The records Block Start
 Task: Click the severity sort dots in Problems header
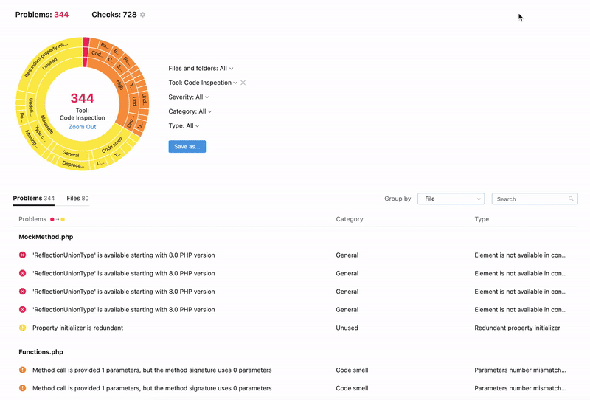(x=58, y=219)
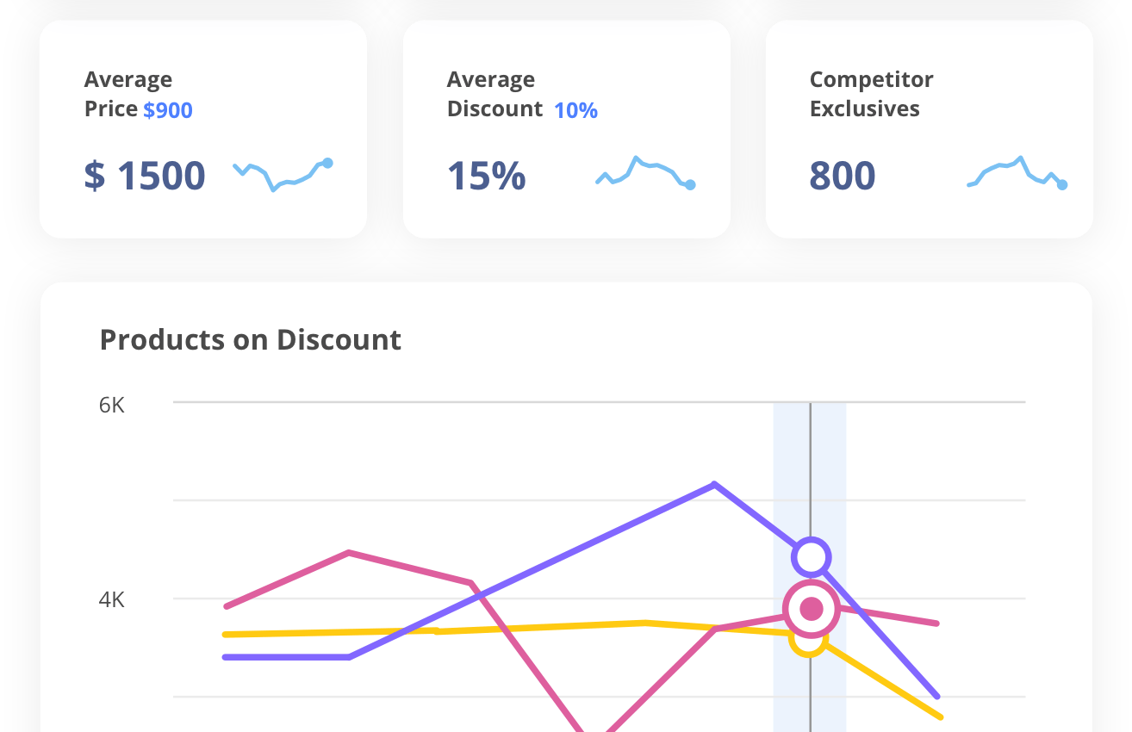Screen dimensions: 1132x732
Task: Click the end dot of Average Price sparkline
Action: tap(327, 163)
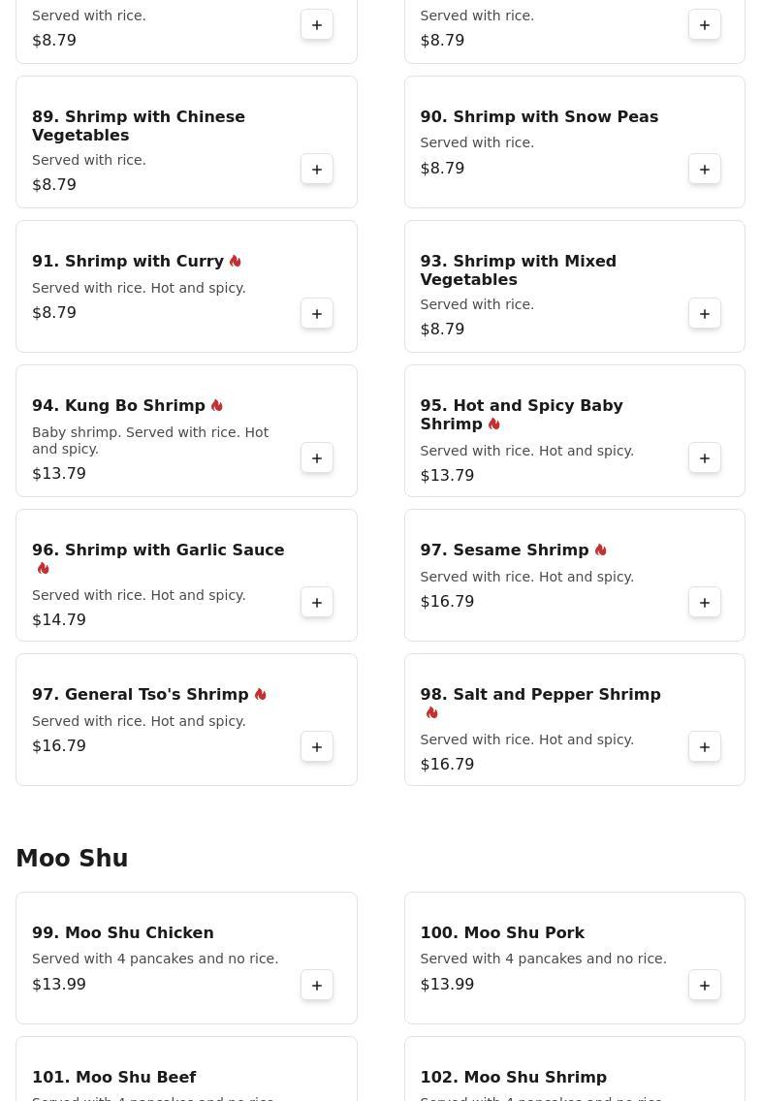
The records Block End
[The task] The response must repeat all the lines above exactly and include no pictures.

[Output for this task]
 Task: Click the severity sort dots in Problems header
(x=58, y=219)
Screen dimensions: 1132x732
Task: Click the end dot of Average Price sparkline
Action: tap(327, 163)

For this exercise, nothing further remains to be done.